# [Exercise directions]
Please tally the lines of the records that contain "Click" and send back only the total.

# [Data extracts]
--- START ---

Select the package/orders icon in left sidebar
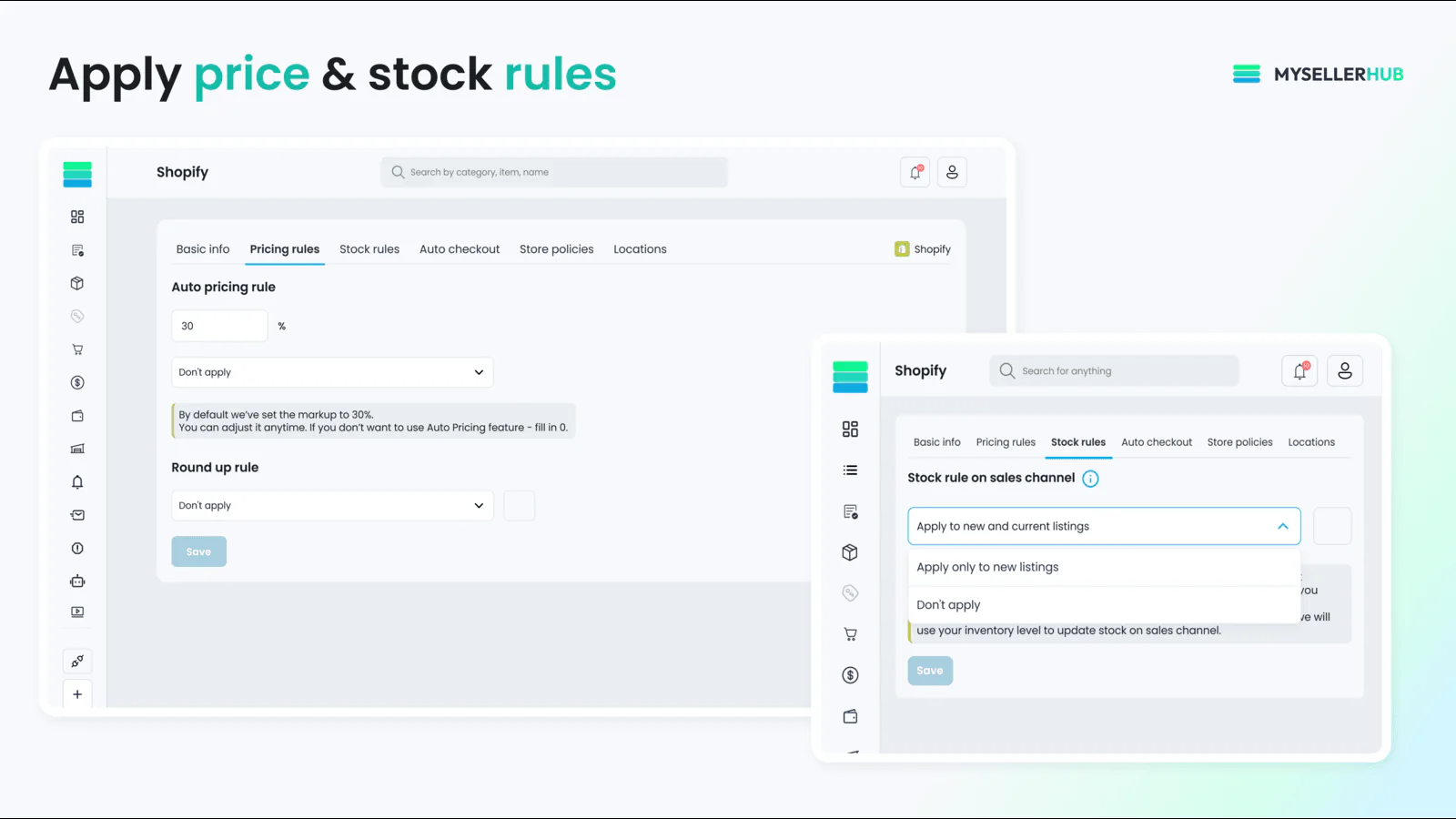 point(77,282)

--- END ---
--- START ---

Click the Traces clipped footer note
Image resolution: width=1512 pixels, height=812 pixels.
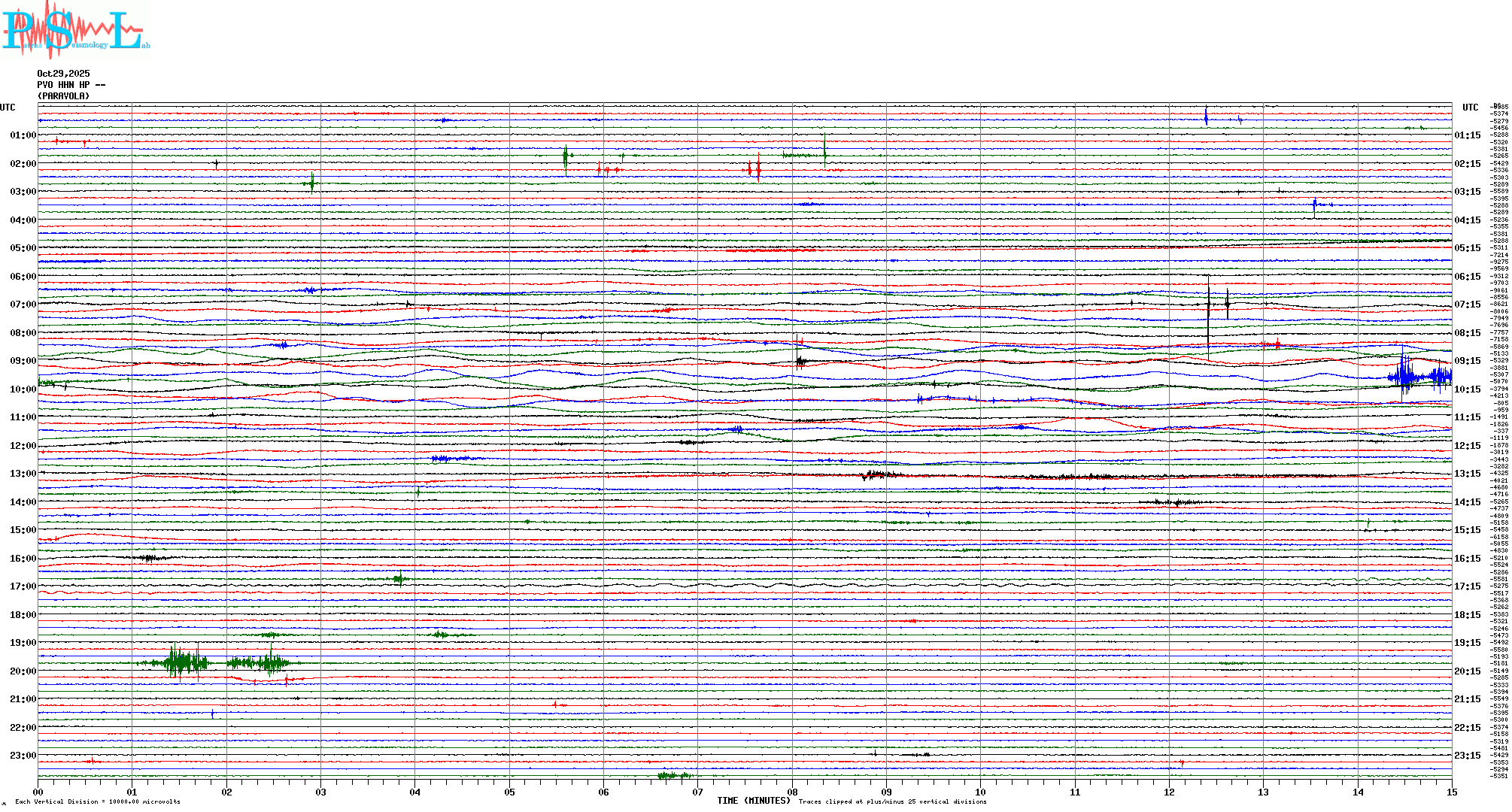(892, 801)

--- END ---
--- START ---

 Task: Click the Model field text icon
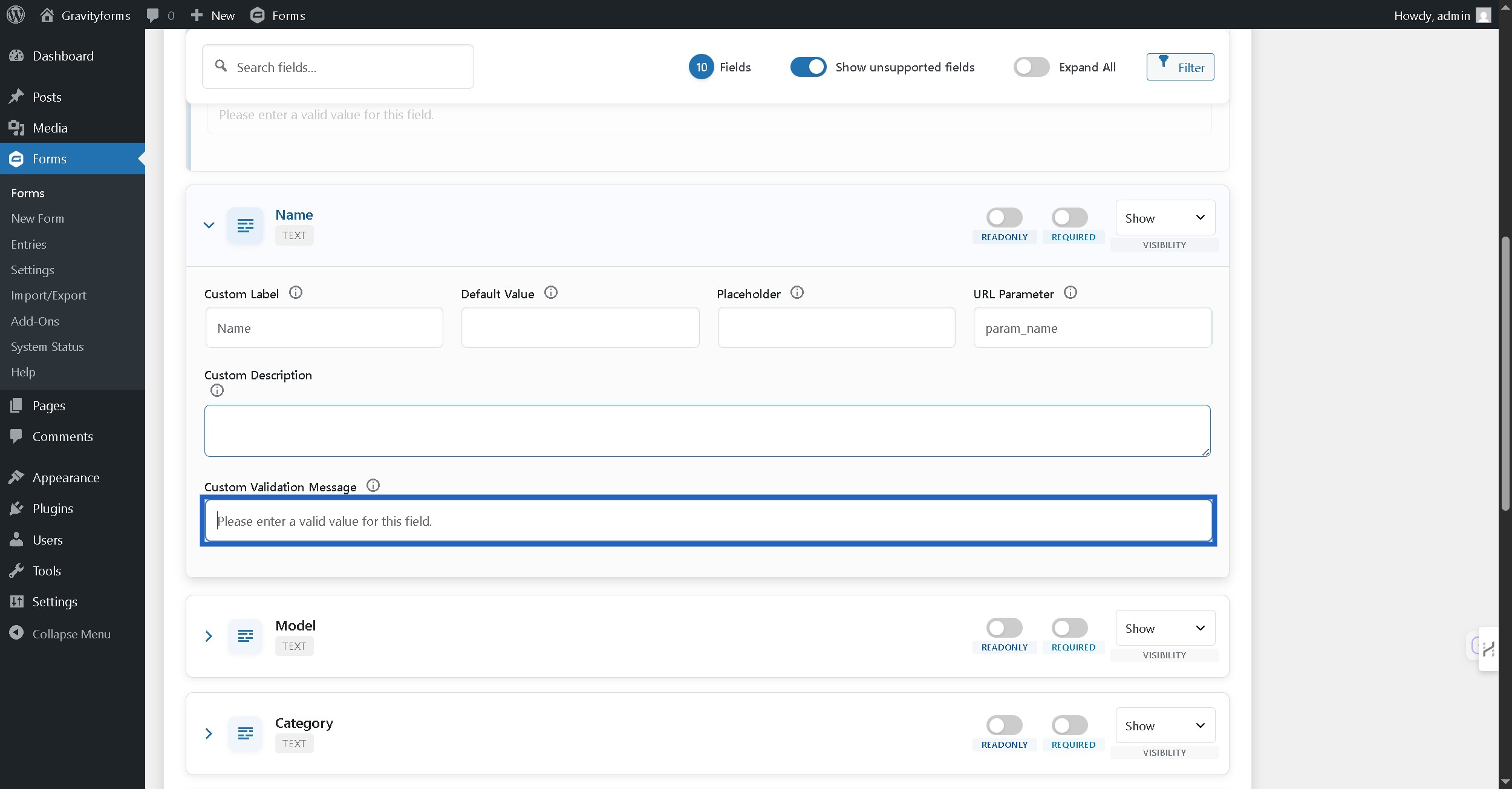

--- END ---

# [Task solution]
2